- Genre: Historical drama; Picaresque; ;
- Based on: Simplicius Simplicissimus by Hans Jakob Christoffel von Grimmelshausen
- Screenplay by: Leopold Ahlsen [de]
- Directed by: Fritz Umgelter
- Starring: Matthias Habich
- Composer: Rolf Unkel
- Country of origin: West Germany; Austria; ;
- Original language: German
- No. of episodes: 4

Production
- Producer: Florian Kalbeck; Wolfgang Patzschke; ;
- Cinematography: Kurt Junek [de]
- Editor: Dorothee Maass
- Running time: 384 minutes
- Production company: ZDF; ORF; ;

Original release
- Network: ZDF
- Release: 19 November – 30 November 1975

= Abenteuerlicher Simplizissimus =

1975 television serial

Abenteuerlicher Simplizissimus (lit. 'Adventurous Simplicissimus') is a 1975 West German-Austrian drama television serial written by Leopold Ahlsen and directed by Fritz Umgelter. It follows the tumultuous adventures of a dimwitted man during the Thirty Years' War. It stars Matthias Habich in the title role along with Christian Quadflieg, Günter Stack, Herbert Stass, Friedrich von Thun and Herbert Fux.

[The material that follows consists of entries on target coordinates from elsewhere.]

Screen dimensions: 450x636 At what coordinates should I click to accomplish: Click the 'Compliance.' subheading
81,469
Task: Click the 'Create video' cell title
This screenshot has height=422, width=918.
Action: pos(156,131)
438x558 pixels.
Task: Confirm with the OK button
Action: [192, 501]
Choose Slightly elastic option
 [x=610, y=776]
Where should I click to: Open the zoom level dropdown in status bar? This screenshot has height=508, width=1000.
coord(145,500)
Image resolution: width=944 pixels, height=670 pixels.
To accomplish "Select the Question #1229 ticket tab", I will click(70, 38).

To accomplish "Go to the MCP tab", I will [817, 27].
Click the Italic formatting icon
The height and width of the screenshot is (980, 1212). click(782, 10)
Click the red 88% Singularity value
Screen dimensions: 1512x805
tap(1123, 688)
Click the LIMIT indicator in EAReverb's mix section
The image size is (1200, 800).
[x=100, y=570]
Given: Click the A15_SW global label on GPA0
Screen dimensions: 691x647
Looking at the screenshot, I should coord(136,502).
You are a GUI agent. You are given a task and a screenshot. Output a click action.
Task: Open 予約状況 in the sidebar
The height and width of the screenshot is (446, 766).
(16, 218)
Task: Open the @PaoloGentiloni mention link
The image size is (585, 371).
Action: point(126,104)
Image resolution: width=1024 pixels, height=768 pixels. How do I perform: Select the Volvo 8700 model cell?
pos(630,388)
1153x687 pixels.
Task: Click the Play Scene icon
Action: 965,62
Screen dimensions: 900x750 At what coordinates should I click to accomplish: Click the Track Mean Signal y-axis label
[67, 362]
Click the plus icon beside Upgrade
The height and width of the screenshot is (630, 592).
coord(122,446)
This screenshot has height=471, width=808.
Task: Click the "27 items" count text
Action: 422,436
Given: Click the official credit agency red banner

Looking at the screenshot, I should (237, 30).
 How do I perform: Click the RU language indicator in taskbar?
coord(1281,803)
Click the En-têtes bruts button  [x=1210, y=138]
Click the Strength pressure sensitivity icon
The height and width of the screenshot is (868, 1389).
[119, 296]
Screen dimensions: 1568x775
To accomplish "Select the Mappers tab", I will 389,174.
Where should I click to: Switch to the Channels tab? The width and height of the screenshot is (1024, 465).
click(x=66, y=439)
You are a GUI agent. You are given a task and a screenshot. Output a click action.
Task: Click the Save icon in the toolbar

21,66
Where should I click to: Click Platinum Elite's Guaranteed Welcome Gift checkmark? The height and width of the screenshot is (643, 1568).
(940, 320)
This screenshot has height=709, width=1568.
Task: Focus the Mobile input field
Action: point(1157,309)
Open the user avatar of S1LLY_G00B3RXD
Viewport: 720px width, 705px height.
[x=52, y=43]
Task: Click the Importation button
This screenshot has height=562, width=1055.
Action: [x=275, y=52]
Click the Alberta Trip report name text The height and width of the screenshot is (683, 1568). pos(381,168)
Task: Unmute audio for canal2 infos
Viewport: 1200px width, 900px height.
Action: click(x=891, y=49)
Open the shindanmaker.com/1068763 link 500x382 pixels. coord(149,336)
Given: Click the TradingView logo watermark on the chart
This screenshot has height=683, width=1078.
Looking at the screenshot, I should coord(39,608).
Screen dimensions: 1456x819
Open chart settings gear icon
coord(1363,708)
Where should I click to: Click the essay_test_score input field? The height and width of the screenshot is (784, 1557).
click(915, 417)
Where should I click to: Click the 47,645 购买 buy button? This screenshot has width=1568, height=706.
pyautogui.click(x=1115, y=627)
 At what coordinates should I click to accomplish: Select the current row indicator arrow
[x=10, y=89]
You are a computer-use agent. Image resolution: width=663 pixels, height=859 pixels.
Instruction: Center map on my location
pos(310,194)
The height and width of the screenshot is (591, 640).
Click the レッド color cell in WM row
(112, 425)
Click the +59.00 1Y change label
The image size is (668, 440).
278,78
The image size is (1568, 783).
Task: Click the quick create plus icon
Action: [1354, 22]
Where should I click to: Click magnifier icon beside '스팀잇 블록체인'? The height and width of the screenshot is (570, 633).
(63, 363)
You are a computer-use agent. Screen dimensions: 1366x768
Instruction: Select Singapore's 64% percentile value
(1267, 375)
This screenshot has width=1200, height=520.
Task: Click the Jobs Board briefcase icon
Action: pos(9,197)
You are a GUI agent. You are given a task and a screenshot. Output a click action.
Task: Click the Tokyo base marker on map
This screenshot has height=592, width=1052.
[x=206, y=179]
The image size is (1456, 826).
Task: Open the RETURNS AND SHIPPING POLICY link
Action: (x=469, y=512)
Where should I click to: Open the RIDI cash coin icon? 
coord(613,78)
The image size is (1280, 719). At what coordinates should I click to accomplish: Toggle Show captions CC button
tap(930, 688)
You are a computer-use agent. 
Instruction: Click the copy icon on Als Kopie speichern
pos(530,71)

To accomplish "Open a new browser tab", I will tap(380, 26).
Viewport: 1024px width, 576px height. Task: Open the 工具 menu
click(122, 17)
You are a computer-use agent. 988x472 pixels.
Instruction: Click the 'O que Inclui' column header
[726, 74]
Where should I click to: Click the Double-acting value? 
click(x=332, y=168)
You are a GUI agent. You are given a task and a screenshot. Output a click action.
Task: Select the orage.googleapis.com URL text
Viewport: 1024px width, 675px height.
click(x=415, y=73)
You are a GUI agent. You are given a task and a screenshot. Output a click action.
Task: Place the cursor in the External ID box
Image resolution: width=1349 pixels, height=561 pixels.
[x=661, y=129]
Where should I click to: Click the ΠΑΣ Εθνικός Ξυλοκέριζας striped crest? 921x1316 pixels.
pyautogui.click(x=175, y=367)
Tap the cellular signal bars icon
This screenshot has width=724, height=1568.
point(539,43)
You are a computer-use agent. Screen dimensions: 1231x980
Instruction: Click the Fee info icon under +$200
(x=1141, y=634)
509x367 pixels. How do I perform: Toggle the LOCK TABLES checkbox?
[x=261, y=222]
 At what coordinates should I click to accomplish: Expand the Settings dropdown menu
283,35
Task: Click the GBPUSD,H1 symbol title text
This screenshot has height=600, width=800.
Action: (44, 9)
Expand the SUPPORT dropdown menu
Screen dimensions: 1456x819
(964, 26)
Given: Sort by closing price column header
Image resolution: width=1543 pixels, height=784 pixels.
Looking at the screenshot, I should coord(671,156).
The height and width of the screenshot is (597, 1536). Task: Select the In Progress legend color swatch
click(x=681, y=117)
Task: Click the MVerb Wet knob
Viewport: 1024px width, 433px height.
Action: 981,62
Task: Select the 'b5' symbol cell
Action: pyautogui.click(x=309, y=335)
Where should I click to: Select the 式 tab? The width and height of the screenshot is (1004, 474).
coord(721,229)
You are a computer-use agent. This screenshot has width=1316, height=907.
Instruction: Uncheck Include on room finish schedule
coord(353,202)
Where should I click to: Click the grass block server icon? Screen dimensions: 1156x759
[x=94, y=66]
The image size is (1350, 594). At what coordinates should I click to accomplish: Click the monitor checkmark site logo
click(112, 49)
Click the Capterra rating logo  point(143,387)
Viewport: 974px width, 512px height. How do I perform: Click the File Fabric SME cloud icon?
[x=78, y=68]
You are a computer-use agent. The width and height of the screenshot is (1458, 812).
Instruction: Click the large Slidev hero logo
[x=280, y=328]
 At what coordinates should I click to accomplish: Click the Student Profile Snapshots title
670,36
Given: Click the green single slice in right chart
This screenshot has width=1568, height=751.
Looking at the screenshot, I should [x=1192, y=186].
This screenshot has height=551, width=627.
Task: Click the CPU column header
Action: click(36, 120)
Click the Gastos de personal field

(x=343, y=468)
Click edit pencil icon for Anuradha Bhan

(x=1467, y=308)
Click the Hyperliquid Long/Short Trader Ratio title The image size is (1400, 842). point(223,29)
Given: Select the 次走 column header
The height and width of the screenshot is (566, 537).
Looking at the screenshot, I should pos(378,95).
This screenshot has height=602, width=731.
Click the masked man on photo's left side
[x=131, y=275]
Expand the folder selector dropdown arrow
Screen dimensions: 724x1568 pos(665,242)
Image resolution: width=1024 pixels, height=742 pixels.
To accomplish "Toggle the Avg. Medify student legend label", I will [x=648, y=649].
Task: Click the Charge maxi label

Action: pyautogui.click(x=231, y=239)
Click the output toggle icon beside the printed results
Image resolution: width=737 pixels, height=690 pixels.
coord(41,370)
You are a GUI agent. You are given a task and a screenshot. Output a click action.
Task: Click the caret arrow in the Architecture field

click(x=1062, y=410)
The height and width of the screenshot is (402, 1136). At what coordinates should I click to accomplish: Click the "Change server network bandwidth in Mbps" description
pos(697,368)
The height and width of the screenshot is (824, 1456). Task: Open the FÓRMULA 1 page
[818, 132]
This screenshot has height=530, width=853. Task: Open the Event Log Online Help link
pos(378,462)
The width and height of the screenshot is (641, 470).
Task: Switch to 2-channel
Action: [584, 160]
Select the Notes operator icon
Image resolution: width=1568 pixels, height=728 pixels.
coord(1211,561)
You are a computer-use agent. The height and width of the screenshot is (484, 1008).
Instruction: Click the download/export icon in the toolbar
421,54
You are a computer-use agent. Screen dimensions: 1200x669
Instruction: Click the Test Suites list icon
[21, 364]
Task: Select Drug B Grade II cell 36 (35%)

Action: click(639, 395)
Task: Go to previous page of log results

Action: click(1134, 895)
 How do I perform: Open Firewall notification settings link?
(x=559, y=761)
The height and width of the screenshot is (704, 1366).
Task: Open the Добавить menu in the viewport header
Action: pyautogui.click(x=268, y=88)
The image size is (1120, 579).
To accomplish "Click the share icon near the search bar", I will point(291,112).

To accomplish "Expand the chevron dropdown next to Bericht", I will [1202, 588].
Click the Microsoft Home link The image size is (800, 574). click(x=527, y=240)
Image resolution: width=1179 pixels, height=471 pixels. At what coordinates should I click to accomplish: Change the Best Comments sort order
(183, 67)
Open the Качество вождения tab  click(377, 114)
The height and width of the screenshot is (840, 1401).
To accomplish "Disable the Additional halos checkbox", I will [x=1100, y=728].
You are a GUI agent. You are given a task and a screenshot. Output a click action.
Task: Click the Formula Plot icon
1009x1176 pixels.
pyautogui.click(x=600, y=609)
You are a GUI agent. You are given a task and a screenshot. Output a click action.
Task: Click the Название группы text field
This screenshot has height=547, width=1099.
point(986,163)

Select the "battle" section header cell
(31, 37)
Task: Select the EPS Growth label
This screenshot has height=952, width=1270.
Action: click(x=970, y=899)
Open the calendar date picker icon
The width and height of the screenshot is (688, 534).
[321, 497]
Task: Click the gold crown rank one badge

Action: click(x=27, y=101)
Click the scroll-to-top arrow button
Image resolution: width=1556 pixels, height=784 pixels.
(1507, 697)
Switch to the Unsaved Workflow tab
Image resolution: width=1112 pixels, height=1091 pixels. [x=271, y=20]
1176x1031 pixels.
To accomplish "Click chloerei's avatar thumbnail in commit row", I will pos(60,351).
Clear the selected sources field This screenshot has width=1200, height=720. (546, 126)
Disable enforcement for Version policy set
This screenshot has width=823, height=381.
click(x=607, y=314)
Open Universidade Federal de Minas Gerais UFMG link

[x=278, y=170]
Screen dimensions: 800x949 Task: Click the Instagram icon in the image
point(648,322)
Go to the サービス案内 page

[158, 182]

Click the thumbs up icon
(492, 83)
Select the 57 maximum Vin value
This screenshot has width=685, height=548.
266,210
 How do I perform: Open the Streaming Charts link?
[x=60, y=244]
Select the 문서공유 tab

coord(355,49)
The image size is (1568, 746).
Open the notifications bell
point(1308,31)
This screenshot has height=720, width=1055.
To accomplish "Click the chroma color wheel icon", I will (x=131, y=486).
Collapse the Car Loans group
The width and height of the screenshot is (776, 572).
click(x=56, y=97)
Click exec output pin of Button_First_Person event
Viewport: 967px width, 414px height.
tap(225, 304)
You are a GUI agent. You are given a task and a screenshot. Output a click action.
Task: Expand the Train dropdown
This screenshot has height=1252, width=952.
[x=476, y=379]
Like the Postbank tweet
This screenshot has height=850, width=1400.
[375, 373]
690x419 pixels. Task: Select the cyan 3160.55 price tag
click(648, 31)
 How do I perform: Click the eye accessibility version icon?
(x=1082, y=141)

The serial is based on Simplicius Simplicissimus, a 17th-century picaresque novel by Hans Jakob Christoffel von Grimmelshausen. It was co-produced by ZDF and ORF.

==Episodes==
The original version has four episodes and a total running time of 384 minutes.

1. Das Hanauer Kalb
2. Der Jäger von Soest
3. Der Schatz
4. Adieu Welt

In France, Antenne 2 produced a version edited into 6 episodes of 55 minutes each.

==Release==
The serial debuted on ZDF on 19 November 1975. Antenne 2's French version aired in 1976. The serial was released on DVD in Germany in May 2008.

It was Umgelter's third historical television series in the 1970s, after Die merkwürdige Lebensgeschichte des Friedrich Freiherrn von der Trenck (1973) and Die unfreiwilligen Reisen des Moritz August Benjowski (1975). The three programmes have been called a trilogy.